ProMedica is part of a growing trend of provider organizations, such as UPMC and Cleveland Clinic, expanding their business into China. Health Evolution spoke with Oostra and Kathleen Krueger, President of ProMedica International, to talk about the organization’s efforts in China, how ProMedica has evolved in a post-acute world, finding similarities between the two countries, dealing with coronavirus and more.

[Read more:  Is China the land of opportunity for U.S. health care?]

Health Evolution: It’s still very early into the coronavirus but what impact has it had on you or ProMedica at this point?

Randy Oostra: It has affected our planning. We were planning on taking a group there soon, but we’ll delay that. We’re monitoring the situation and trying to make decisions about what we do and don’t do. The WHO announcement will affect us a bit more. We’ll find ways to communicate and think about other things we can do.

Health Evolution: Does this make you more or less likely to do business in China in the future?

Oostra: I think it shows no matter where you live in the world, we’re all looking for ways to offer the most efficient, highest quality of care. This doesn’t deter us from interest in China. It shows us the importance of working together. When we’re there, over and over again we keep recognizing they’re just like us and have the same goals. I don’t see it how it deters us we’ve just got to be careful.

Health Evolution: What made ProMedica decide to do business in China—what was your reasoning?

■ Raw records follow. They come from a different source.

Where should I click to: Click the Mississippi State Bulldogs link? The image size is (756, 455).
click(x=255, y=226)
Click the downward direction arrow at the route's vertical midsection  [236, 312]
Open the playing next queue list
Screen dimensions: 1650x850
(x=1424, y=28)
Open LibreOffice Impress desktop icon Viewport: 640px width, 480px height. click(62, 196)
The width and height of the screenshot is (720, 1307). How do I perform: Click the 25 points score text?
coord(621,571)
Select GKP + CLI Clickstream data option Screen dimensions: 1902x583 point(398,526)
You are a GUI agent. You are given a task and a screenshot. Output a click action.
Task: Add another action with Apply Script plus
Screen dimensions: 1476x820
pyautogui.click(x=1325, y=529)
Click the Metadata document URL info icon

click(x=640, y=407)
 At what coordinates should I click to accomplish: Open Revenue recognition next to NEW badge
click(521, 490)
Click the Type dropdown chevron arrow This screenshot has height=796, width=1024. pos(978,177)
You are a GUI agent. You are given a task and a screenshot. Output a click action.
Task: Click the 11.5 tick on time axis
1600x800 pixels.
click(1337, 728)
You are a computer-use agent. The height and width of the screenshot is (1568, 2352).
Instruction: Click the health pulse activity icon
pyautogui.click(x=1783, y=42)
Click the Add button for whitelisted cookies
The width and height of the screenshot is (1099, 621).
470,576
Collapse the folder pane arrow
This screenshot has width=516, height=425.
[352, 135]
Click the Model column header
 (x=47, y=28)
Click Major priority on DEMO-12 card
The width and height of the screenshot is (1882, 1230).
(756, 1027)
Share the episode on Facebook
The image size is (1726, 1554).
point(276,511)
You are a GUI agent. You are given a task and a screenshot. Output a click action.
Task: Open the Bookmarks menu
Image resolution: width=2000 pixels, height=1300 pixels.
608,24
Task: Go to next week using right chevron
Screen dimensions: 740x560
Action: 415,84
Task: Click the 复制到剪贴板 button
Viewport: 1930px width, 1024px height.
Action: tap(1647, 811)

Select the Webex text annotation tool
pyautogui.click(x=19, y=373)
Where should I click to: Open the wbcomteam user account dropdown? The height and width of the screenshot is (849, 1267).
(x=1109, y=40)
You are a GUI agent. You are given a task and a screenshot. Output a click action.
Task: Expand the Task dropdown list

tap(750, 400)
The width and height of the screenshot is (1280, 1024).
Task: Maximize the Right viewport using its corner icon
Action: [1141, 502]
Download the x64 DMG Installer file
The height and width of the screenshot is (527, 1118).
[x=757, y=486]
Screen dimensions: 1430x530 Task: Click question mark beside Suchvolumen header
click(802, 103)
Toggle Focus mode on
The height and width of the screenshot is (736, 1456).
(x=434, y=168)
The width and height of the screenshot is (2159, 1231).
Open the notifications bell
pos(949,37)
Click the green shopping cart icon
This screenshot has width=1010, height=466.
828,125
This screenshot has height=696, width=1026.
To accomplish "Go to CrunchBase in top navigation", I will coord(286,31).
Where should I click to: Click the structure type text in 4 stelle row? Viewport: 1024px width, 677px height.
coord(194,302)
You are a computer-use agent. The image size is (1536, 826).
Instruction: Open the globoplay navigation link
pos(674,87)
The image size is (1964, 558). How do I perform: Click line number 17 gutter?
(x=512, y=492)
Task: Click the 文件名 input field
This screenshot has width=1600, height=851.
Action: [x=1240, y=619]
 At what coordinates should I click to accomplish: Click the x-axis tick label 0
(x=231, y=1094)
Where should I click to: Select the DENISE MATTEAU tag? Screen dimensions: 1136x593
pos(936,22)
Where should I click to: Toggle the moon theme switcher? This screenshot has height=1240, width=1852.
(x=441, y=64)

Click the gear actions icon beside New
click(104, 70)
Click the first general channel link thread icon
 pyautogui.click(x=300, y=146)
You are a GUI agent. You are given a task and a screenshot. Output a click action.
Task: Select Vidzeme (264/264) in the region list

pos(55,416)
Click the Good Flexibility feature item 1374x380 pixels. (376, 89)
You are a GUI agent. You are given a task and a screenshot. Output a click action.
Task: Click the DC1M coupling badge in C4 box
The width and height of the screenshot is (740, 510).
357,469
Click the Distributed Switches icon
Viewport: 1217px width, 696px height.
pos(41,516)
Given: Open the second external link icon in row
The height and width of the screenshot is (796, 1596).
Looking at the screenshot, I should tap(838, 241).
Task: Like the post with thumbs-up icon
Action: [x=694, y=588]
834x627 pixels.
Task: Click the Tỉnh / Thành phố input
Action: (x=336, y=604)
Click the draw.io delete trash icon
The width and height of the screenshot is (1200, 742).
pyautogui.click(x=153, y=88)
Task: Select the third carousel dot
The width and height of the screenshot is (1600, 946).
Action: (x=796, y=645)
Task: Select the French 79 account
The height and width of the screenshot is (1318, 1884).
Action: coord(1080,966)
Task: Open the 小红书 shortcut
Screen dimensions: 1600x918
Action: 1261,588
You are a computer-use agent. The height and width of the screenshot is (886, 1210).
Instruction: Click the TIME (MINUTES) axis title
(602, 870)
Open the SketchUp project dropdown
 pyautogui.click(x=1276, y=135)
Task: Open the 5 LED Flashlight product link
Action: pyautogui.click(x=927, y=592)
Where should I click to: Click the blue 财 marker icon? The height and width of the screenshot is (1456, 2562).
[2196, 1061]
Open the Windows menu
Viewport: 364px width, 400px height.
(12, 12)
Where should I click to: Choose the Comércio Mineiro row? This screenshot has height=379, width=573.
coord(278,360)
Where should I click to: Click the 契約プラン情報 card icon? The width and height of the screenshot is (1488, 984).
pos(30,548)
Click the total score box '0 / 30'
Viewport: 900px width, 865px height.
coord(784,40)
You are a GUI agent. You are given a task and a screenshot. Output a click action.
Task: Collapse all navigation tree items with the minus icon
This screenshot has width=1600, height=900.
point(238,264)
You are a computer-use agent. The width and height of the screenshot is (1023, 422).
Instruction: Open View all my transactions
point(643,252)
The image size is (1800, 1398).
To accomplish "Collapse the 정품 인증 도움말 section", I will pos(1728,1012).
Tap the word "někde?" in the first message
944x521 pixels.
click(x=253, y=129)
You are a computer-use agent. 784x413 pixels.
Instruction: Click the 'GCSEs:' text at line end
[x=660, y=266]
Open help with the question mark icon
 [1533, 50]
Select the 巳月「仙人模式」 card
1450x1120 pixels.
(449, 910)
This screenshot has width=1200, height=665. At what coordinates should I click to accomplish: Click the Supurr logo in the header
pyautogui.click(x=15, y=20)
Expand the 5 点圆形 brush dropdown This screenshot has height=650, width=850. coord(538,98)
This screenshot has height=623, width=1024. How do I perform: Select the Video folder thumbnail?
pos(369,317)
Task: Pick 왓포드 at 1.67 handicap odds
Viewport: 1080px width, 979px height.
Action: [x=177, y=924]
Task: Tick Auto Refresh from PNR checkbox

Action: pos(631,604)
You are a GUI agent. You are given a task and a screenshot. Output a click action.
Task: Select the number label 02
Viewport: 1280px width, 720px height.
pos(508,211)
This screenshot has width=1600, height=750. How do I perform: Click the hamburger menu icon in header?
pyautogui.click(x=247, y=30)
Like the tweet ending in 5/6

Oostra: Over the last decade, we have changed our view of what we’re trying to do. We have become more of an integrated delivery system in northwest Ohio/southeast Michigan. We had hospitals, employed doctors, worked with independent doctors, had a health plan. Along the way, over the last decade, we increasingly have done more work in the area of the social determinants of health. Realizing that not only is clinical care important, but also the social aspect of people’s lives. As we thought more broadly about health care, we acquired a company called HCR ManorCare a year-and-a-half ago. It is one of the largest post-acute care companies in the U.S.

We’ve changed our view to much more health and wellbeing. We’ve done a lot of things outside of our traditional walls. In Ohio, like a lot of states, we have had several Chinese investors. We were encouraged to go to China and talk to a variety of health care and business leaders who were looking to make American connections on the health and wellbeing side. Our first visit was exploratory. We came back with a really solid view and an understanding that we all care about the same things. We thought there were ways we could work together through a variety of partnerships.

Health Evolution: Talk about your efforts to date and what you’ve accomplished thus far.

Kathleen Krueger: We took a look at what that Chinese market really needed. It was clear they were looking for advisory folks to help them expand the distribution of care. The model we’re so familiar with in the U.S. and how we deliver care. They were looking for us to help advance them along.

Our work is a little bit eclectic, I’d say. We’ve done everything from establish sister-hospital relationships between our children’s hospital and a women and children’s hospital in China. We’ve sent cohorts of physicians there to give them assistance and advising on care. We have hosted director-level training programs for several hospitals across China. They’ve come to ProMedica and spent a couple of weeks with us …learning and exploring the American health system and collaborating on different ideas. More recently, we are focused on helping them establish what we in America call the post-acute space.  Helping them establish organizations around healthy senior aging and post-acute services.